▸ **Exercise A**:
Answer these questions from the passage, each on its own line:
(i) In which journal, and on what date, were the psilocybin trial results published?
(ii) How many veterans did the often cited Stanford study enroll?
(iii) At which school is the Petrie-Flom Center?
▸ **Exercise B**: Reproduce a stretch of the passage word for word. Begin at the words "In an opinion piece for STAT, professors" and stop after "opioid use disorder.".

▸ **Passage**:
[Start of section]

In a Washington Post article, Rachel Roubein reports the order may have been in the works prior to Rogan’s text exchange with the President. She spoke with anonymous federal officials familiar with the internal deliberations. “The basic principles of an executive order were sketched out by the time Trump sought to elevate the issue, the officials said.”
More news from this week:
Results of a clinical trial published May 7 in JAMA Network Open show a single dose of psilocybin can help people with cocaine use disorder abstain from using the drug. The trial was unique in that a majority of participants were Black and low income.
In an opinion piece for Bloomberg, Lisa Jarvis argues the hype around ibogaine is outpacing the science. While anecdotes shared by veterans, including those at the recent White House event, are compelling, studies of the drug are few and small, she writes. For example, the often cited Stanford study enrolled just 30 veterans. The drug also comes with potentially dangerous risks, such as fatal cardiac events. Not to mention the lengthy, sometimes 24-hour, psychedelic experience ibogaine users endure. Compared to widely studied psychedelics like psilocybin, ibogaine is more of a mystery, Jarvis writes. “Getting there requires a careful process that unfortunately doesn’t come with shortcuts — even if politicians wish it did.”
In an opinion piece for STAT, professors Jerel Ezell and Sugy Choi write the psychedelic revolution is leaving people of color behind. The two are studying why racial minorities aren’t benefiting from psychedelic research, even though they may have the most to gain. For example, Ezell and colleagues have analyzed how Black, Latino, and Indigenous people tend to have higher rates of opioid overdose deaths compared to white people. Yet, non-white people remain underrepresented in psychedelic trials for conditions like opioid use disorder.
Following Trump’s executive order, legal experts Mason Marks and I. Glenn Cohen discussed its implications in a Q&A from the Petrie-Flom Center at Harvard Law School.

[End of section]

▸ **Provided data**:
[Start of section]

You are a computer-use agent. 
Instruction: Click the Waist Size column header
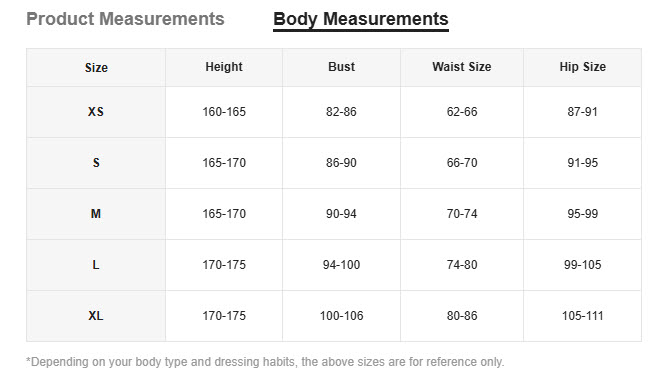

[End of section]

▸ **Exercise response A**:
(i) JAMA Network Open, on May 7
(ii) 30
(iii) Harvard Law School

▸ **Exercise response B**:
In an opinion piece for STAT, professors Jerel Ezell and Sugy Choi write the psychedelic revolution is leaving people of color behind. The two are studying why racial minorities aren’t benefiting from psychedelic research, even though they may have the most to gain. For example, Ezell and colleagues have analyzed how Black, Latino, and Indigenous people tend to have higher rates of opioid overdose deaths compared to white people. Yet, non-white people remain underrepresented in psychedelic trials for conditions like opioid use disorder.